Performance Indicator Description
Network IO CMQ supports mass production/consumption of messages, while RabbitMQ does not support mass production. CMQ has fewer requests and lower average latency when dealing with large numbers of small messages.
File IO CMQ makes full use of the file system cache by writing the production/consumption message to a single file sequentially and storing in the disk periodically. RabbitMQ has relatively poor performance because it has to perform three IO actions: The persistence message mechanism changes the statuses of the first input memory queues, writes the log cache, and finally writes the message files and index files (index files are written in sequence and message files are written randomly).
CPU performance RabbitMQ needs to consume lots of CPU resources to cache logs and change status due to the complex algorithms. Therefore, it has relatively poor CPU performance.

2.3. Enhanced Availability

Although CMQ and RabbitMQ both support hot backup using multiple servers for high availability, the Raft algorithm- based CMQ is easy to understand and maintain, while the Guaranteed Multicast-based RabbitMQ is hard to learn.

In the Raft protocol, as long as most of the nodes return success messages to Leader when copying Log, Leader can apply the request and return success message to the client:

Guaranteed Multicast (GM) organizes all the nodes in the cluster into a ring. Log copy spreads from Leader to the successive nodes. When Leader receives the request again, it will send the acknowledgment message in the ring until the leader receives the acknowledgment message again, thus completing the synchronization of Log in all the nodes of the ring.
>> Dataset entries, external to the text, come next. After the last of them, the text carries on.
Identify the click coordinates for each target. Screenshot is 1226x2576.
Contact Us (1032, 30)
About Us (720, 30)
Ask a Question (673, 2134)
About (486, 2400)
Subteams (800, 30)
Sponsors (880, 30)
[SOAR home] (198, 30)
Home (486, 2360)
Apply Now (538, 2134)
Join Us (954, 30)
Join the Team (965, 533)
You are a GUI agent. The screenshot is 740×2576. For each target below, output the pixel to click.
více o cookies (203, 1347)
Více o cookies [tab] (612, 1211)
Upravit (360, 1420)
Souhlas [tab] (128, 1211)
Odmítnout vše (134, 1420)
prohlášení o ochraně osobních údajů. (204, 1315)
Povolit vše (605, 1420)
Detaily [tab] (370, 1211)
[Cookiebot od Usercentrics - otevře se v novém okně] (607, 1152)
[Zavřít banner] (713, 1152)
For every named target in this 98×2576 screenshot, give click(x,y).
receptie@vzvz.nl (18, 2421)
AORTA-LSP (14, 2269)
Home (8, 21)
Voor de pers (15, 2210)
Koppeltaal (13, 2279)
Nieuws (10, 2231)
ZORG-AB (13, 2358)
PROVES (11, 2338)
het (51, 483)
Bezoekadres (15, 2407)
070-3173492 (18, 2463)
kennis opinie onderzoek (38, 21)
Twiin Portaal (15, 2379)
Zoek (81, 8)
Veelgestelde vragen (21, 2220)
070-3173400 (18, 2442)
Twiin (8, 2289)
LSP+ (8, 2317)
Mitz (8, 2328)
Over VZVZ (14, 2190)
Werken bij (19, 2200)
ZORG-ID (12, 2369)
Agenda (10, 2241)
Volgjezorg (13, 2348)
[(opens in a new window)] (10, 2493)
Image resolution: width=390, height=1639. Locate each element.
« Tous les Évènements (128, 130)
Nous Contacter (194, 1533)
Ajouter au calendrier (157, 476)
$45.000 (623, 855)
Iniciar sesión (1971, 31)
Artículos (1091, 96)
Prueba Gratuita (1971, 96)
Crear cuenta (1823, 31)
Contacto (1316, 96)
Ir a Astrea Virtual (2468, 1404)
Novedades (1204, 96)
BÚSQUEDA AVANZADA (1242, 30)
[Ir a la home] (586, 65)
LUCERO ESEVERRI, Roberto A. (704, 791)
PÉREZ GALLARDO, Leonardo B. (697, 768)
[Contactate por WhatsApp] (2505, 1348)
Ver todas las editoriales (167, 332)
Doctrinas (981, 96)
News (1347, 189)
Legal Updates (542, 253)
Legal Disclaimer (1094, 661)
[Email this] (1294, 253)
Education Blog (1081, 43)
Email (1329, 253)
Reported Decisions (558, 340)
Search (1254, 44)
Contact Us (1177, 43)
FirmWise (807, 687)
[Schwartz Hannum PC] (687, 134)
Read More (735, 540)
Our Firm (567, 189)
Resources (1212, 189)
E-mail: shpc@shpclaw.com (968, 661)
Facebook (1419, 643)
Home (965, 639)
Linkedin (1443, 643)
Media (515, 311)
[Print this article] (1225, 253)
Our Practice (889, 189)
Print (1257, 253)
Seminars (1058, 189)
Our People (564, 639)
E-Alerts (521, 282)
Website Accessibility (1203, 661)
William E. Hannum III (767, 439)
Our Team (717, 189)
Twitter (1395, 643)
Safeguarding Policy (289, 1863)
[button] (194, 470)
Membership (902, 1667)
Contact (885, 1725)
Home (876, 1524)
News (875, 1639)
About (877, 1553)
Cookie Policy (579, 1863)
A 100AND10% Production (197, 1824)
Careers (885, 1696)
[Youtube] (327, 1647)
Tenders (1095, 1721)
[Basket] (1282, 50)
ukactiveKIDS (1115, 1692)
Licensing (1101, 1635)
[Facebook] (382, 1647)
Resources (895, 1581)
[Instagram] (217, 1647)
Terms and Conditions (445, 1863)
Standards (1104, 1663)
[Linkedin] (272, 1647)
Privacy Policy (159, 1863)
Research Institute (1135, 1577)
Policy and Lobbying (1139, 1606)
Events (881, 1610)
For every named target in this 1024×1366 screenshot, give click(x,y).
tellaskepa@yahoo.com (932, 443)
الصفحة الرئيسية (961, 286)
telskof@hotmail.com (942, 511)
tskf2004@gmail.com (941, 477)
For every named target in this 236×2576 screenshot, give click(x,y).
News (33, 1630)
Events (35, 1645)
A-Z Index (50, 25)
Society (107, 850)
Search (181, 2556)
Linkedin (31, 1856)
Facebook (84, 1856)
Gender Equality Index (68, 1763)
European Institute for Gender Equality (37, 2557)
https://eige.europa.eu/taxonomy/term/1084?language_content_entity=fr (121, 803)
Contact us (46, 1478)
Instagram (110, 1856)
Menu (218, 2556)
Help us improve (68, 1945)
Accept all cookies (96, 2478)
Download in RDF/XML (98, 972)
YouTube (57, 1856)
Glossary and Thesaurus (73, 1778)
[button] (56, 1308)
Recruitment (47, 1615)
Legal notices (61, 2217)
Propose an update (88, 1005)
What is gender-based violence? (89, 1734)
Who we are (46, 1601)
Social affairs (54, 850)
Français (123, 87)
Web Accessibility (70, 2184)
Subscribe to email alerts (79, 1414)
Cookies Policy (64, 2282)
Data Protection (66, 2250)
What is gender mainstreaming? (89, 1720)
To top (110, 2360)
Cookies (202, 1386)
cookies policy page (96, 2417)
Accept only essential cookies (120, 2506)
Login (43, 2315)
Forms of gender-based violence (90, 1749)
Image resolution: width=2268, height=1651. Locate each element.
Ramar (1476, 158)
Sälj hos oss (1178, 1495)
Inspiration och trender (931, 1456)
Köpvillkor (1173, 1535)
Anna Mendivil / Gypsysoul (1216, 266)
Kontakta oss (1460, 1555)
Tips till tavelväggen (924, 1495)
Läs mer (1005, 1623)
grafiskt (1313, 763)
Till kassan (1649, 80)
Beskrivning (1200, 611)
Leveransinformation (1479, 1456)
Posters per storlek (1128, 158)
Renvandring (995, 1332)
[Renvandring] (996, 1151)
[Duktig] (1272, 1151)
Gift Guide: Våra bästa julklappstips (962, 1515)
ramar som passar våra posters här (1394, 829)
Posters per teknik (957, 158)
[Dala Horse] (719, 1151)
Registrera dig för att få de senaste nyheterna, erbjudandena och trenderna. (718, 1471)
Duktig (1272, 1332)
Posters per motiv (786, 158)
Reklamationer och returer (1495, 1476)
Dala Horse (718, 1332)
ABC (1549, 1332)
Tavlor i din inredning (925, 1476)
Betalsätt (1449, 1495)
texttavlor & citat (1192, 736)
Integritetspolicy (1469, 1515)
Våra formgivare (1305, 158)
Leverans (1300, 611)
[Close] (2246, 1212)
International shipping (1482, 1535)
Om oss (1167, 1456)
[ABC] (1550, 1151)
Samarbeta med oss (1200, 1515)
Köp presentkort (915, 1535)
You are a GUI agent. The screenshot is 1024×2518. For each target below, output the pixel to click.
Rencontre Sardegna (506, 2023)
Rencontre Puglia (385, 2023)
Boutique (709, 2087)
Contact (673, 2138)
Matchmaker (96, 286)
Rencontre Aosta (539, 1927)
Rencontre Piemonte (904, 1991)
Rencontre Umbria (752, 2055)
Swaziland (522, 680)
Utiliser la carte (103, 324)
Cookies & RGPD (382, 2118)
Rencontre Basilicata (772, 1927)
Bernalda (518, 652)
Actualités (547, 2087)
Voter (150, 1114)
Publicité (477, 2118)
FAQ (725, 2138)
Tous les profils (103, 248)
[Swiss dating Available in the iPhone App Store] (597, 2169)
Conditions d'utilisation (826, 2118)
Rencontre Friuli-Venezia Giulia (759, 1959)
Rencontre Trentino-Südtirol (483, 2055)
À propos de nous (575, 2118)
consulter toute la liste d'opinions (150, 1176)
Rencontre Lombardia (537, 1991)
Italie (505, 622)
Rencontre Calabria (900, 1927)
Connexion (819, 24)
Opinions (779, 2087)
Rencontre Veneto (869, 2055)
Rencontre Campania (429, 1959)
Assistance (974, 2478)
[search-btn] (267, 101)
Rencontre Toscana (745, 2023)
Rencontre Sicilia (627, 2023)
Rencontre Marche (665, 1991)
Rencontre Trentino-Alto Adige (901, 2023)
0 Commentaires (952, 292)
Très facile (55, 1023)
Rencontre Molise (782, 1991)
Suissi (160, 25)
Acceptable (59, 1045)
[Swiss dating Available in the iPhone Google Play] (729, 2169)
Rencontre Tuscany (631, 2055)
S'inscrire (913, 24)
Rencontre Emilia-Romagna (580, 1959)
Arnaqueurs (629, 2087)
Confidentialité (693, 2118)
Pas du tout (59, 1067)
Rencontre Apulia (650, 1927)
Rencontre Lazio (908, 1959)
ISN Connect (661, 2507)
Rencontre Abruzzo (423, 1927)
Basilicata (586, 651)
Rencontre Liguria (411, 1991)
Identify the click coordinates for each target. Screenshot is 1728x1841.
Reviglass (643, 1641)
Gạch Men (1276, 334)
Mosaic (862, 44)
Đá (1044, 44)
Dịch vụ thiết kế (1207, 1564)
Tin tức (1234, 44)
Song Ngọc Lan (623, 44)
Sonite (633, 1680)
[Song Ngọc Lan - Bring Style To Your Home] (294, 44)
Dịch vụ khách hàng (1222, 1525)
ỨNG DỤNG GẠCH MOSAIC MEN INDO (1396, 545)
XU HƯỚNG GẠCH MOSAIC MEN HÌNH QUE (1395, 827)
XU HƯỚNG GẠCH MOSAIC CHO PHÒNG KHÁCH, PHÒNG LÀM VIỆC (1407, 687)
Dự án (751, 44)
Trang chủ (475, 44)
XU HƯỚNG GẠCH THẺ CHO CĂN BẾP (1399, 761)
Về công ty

The GM algorithm requires Log to be synchronized in all the nodes within the cluster before returning success message to the client, while the Raft algorithm requires Log to be synchronized in most of the nodes within the cluster. Raft algorithm reduces half of the waiting time than GM algorithm in synchronizing path.

2.4. Performance Test of CMQ and RabbitMQ

Test scenarios are as follows: Three servers with the same configuration form a cluster. Tencent Cloud CMQ and RabbitMQ are configured as mirrored queues, with the data synchronized in these three servers. Tencent Cloud CMQ and RabbitMQ both activate message production and consumption acknowledgement mechanisms. The production message size in the test is 1KB.

Test Environment Environment Description
CPU 24-core Intel(R) Xeon(R) CPU E5-2620 v3 @ 2.40GHz
Memory 64G
Disk 12*2T SATA 12-SATA Raid0
Linux version
RabbitMQ version 3.6.2
Erlang version 18.3

Testing data:

QPS Production Consumption Production & Consumption
CMQ Production: 68,000 counts per second (cps) Consumption: 90,000 cps Production: 36,000 cps
Consumption: 36,000 cps
RabbitMQ Production: 12,500 cps Consumption: 26,000 cps Production: 8,500 cps
Consumption: 8,500 cps

In highly reliable scenarios, the throughput of CMQ is over four times larger than that of RabbitMQ.